US and Cuba hold second round of normalisation talks
America rebuffs Cuban demand to be taken off US list of state sponsors of terror as they meet in Washington for talks.

The United States has rebuffed a Cuban demand to be taken off the US list of state sponsors of terror as they opened a second round of historic talks to restore long severed diplomatic ties.
US Secretary of State John Kerry said on Friday that the terror designation, in place since 1982, would be reviewed separately but was not a matter for negotiation.
“The state sponsored terrorism designation is a separate process, it is not a negotiation,” he said.
“And that evaluation will be made appropriately and nothing will be done with respect to the list until the evaluation is completed.”

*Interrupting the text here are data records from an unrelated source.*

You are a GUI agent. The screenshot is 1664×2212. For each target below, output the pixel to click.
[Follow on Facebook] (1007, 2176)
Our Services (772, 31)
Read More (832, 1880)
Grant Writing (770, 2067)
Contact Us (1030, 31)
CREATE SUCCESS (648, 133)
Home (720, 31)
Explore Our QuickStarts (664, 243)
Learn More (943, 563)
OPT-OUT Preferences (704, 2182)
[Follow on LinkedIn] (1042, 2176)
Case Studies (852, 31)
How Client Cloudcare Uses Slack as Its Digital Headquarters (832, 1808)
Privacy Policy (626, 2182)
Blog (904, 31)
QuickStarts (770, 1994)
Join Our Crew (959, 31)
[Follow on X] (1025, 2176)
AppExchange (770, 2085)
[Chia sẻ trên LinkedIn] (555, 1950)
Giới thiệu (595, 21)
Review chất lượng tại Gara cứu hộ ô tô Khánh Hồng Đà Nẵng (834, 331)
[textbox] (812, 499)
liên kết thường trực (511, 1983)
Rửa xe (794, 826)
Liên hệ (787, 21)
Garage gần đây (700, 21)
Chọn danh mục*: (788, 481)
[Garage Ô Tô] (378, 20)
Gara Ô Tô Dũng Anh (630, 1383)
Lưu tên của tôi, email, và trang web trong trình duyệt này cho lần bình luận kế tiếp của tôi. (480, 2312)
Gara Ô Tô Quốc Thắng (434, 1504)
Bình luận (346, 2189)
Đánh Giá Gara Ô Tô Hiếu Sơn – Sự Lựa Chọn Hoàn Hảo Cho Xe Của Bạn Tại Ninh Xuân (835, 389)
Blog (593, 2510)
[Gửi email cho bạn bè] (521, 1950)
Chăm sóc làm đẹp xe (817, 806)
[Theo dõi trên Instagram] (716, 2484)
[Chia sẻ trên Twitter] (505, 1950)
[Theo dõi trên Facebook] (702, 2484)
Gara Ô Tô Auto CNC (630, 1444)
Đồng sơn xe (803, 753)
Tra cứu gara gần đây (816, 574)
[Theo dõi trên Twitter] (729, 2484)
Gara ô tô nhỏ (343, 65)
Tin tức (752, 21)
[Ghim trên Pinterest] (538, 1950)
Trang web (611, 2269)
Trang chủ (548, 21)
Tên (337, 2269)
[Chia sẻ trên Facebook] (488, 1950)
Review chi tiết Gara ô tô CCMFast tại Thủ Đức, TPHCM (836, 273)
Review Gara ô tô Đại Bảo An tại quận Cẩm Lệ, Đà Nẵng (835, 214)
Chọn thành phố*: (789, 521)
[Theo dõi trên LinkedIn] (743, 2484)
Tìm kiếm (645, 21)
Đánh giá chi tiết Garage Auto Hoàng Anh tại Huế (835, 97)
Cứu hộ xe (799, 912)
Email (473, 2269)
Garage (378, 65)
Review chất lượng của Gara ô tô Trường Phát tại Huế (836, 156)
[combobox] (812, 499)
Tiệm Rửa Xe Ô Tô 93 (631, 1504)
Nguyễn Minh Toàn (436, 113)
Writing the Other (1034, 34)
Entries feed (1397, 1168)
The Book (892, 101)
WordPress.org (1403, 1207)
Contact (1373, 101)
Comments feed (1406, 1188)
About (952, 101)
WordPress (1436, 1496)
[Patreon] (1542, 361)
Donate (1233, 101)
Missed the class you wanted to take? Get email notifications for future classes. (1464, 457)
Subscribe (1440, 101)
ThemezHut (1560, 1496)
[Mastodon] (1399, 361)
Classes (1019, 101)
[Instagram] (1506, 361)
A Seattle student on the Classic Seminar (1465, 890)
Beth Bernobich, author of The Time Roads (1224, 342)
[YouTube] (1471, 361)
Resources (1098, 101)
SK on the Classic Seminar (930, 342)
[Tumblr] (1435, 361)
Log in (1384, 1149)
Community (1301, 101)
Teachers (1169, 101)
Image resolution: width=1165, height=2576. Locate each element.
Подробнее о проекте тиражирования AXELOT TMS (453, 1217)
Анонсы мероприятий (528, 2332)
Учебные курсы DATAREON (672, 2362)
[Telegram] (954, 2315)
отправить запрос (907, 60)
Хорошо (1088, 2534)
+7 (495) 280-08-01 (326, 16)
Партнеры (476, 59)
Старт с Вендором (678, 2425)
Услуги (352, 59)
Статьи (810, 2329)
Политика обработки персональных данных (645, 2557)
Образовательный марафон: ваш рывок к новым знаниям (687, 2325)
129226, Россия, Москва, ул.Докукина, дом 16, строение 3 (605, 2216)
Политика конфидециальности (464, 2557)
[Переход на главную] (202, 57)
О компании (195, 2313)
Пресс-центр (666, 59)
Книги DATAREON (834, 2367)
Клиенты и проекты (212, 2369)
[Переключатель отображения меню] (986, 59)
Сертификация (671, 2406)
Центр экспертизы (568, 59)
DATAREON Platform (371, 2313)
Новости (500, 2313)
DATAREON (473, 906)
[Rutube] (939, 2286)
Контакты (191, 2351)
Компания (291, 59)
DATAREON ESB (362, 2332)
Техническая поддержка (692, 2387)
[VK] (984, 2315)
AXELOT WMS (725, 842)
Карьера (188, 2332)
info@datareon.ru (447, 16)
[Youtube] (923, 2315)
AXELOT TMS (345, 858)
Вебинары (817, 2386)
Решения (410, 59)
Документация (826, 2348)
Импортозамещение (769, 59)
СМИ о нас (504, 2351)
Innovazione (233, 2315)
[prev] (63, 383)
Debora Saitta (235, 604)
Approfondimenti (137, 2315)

A top Cuban foreign ministry official, Gustavo Machin, had argued before the start of the latest round of talks that the terror designation was in “contradiction” with full diplomatic relations.
The issue has practical as well as symbolic importance to the Cubans, because the designation complicates its access to the global banking system.
Friday’s talks at the State Department are only the second since President Barack Obama and Cuba’s President Raul Castro surprised the world in December with their decision to restore ties after more than a half century of Cold War enmity.
The hope is that within the coming months, both nations will agree to reopen embassies in each other’s capitals and appoint full-fledged ambassadors.
Currently they operate through so-called interests sections in Havana and Washington.
The US president is due to attend the Summit of the Americas in Panama on April 10-11, which Cuba will also attend for the first time.
Observers say that both nations, long mired in tension stemming from the Cold War, are keen to relaunch full diplomatic relations around that date.
An initial round of talks in Havana last month – the highest level since US-Cuban relations were severed in 1961 – broke the ice but ended with little sign of a breakthrough.
Kerry described the talks as technical in nature – “fairly normal negotiations with respect to movement of diplomats, access, travels, different things”.
The negotiating teams met at the State Department just before 9:00am local time (1400 GMT).
Roberta Jacobson, assistant secretary of state for Western Hemisphere affairs, faced Josefina Vidal, the Cuban foreign ministry’s director for US affairs.